● **Exercises to complete**
• a. In the sample clauses on closing company transfer books below, rewrite the paragraph beginning "The 'Closing of Company Transfer Books' clause establishes" as a brief bulleted list that keeps its main facts.
• b. Reproduce word for word the portion of the sample clauses below that lies between "Closing of Company Transfer Books. Immediately" and "Common Stock shall thereafter be made.", inclusive.

● **Article**
+--
Closing of Company Transfer Books Sample Clauses

The "Closing of Company Transfer Books" clause establishes the period during which a company's records of share ownership are temporarily frozen, preventing the registration of any share transfers. Typically, this occurs around significant corporate events such as shareholder meetings or dividend declarations, ensuring that only shareholders of record as of a certain date are entitled to vote or receive distributions. This clause serves to maintain an accurate and stable list of shareholders for key corporate actions, thereby preventing confusion or disputes over ownership rights during critical periods.
Closing of Company Transfer Books. At the Effective Time, the stock transfer books of Company shall be closed, and no transfer of Shares shall thereafter be made. If, after the Effective Time, certificates representing Shares are presented to the Surviving Corporation, they shall be canceled and exchanged for Merger Consideration applicable to such Shares.
Closing of Company Transfer Books. At the Effective Time, the stock transfer books of the Company shall be closed and no transfer of shares of Company Common Stock shall thereafter be made on the records of the Company. If, after the Effective Time, Certificates are presented to the Surviving Corporation, the Exchange Agent or the Parent, such Certificates shall be canceled and exchanged as provided in this Article I.
Closing of Company Transfer Books. Immediately prior to the Effective Time, the Company Common Stock transfer books shall be closed and no transfer of Company Common Stock shall thereafter be made.
Closing of Company Transfer Books. SECTION 1.9
Closing of Company Transfer Books. At the Effective Time, (a)(i) each certificate formerly representing any Company Share (“Company Share Certificate”) and (ii) each uncertificated Company Share (“Book-Entry Share”) formerly representing any Company Share shall cease to be outstanding and (other than any Excluded Shares) shall represent only the right to receive the number of Parent Shares (and cash in lieu of any fractional Parent Shares) as contemplated by Section 2.08 and any dividends or other distributions to which the holders thereof are entitled pursuant to Section 2.10(f) and all holders of Company Share Certificates or Book-Entry Shares shall cease to have any rights as Company Stockholders; and (b) the stock transfer books of the Company shall be closed with respect to all Company Shares outstanding immediately prior to the Effective Time. No further transfer of any such Company Shares shall be made on such stock transfer books after the Effective Time. If after the Effective Time, a valid certificate previously representing any Company Shares is presented to the Exchange Agent, to the Surviving Corporation or to Parent, such Company Share Certificate shall be cancelled and shall be exchanged as provided in this ARTICLE 2.
Closing of Company Transfer Books. As of the date hereof, the stock transfer books of the Company shall be closed and no transfer of shares of Company Stock shall thereafter be made. If Certificates are presented to the Surviving Corporation, they shall be canceled and exchanged for certificates representing shares of Acquiror Stock or cash in accordance with the terms hereof. The holders of shares of Company Stock to be exchanged for shares of Acquiror Stock pursuant to this Agreement shall cease to have any rights as shareholders of the Company, except for the right to surrender such Certificates in exchange for shares of Acquiror Stock as provided hereunder or such dissenters' rights as are provided under applicable law.
+--
● **Information shown**
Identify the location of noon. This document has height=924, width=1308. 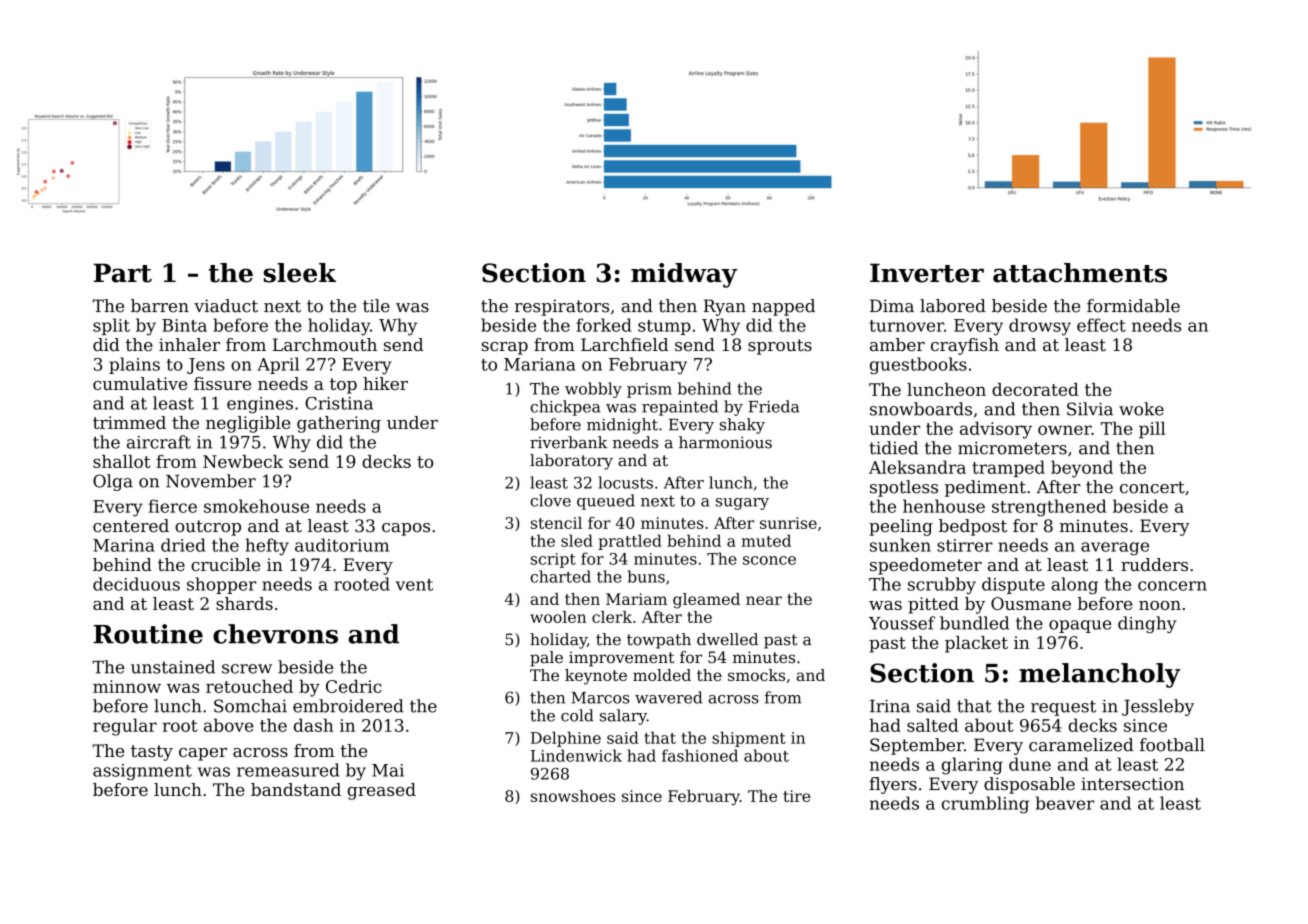
(1160, 605).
+--
● **Complete answers**
• a.
- The clause sets a period when a company's share ownership records are temporarily frozen, so no share transfers can be registered.
- This usually happens around major corporate events, such as shareholder meetings or dividend declarations.
- Only shareholders of record as of a set date may vote or receive distributions.
- The clause keeps the shareholder list accurate and stable for key corporate actions and prevents confusion or disputes over ownership during critical periods.

• b.
Closing of Company Transfer Books. Immediately prior to the Effective Time, the Company Common Stock transfer books shall be closed and no transfer of Company Common Stock shall thereafter be made.